Déontologie des fonctionnaires : des obligations en évolution

 

Quand on pense réseaux sociaux et entreprises privées, ce sont plutôt des cas de licenciement pour dénigrement de la société ou de recruteurs qui traquent des informations sur des candidats qui viennent à l’esprit…

Cette perception est erronée. Les licenciements à la suite de propos tenus sur Facebook ou sur un blog existent, il y en a eu au sein du groupe Accor ou de Michelin, mais ils sont très rares au regard du nombre de salariés de ces entreprises et de la masse des utilisateurs des réseaux sociaux. En revanche, ils ont connu un traitement médiatique retentissant. Pourquoi ? Parce que les réseaux sociaux sont dans une phase « adolescente » et que, pour l’instant, les utilisateurs y recourent pour se démarquer de leur entreprise. Ces licenciements, regrettables pour les personnes, ont une valeur exemplaire pour tous les salariés. Mais ceux-ci sont souvent les premiers fans de leur entreprise sur Facebook.

D’où votre idée d’appuyer la communication des sociétés sur les salariés…

C’est une formidable opportunité pour les entreprises de créer le média humain, c’est-à-dire de faire parler d’elles sur les réseaux sociaux par l’intermédiaire de leurs collaborateurs.

Les salariés ne risquent-ils pas d’être mis sous surveillance ?

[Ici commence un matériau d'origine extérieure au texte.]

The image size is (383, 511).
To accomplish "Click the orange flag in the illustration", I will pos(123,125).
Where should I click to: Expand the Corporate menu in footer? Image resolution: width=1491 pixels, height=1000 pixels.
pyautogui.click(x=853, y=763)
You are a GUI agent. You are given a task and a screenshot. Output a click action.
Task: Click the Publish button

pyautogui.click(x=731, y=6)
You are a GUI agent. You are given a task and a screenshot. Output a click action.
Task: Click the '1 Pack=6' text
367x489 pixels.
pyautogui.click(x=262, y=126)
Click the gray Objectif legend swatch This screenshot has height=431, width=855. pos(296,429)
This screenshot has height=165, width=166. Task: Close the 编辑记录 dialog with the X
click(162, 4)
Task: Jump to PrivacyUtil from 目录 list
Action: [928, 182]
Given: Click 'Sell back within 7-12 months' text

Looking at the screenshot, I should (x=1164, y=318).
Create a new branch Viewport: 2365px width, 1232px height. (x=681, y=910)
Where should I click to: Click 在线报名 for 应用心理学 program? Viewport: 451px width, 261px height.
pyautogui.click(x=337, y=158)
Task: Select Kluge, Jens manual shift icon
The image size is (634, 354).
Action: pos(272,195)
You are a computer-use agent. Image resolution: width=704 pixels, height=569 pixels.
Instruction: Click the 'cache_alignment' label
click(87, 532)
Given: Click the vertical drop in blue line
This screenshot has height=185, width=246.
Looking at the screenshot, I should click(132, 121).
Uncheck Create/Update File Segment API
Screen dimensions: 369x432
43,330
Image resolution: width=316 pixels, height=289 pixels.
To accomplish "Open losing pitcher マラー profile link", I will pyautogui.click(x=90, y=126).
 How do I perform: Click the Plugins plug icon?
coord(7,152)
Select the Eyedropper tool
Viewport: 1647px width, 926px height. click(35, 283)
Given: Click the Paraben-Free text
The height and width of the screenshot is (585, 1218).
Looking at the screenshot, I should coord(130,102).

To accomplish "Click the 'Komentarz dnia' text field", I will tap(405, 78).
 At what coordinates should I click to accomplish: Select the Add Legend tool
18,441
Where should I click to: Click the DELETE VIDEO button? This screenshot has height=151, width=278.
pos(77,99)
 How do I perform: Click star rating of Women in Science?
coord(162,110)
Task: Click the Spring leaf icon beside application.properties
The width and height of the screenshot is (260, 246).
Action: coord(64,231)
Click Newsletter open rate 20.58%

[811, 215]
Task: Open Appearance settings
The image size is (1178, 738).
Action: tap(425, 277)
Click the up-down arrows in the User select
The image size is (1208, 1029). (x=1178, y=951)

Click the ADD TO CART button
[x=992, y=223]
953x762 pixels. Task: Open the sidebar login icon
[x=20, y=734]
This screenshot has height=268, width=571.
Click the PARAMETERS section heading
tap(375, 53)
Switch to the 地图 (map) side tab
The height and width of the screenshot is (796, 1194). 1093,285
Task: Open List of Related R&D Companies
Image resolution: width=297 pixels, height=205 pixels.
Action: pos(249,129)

La plupart du temps, les informations publiées par les collaborateurs des sociétés qui font appel à mon agence ne correspondent pas à ce que celles-ci ont défini en matière de communication. Sans mettre à mal l’image de celle-ci, certains propos peuvent la ternir. Schématiquement, 50 % des tweets sont cohérents par rapport à ce que la marque veut dire, les autres ne le sont pas. Je n’ai pourtant jamais vu les responsables hiérarchiques concernés s’emparer de ces écarts de langage pour en sanctionner les auteurs. D’ailleurs, en étant à l’écoute de leurs collaborateurs, les entreprises peuvent avoir une vue plus juste de ce qui se passe.

Que préconisez-vous pour faire face aux dérapages ?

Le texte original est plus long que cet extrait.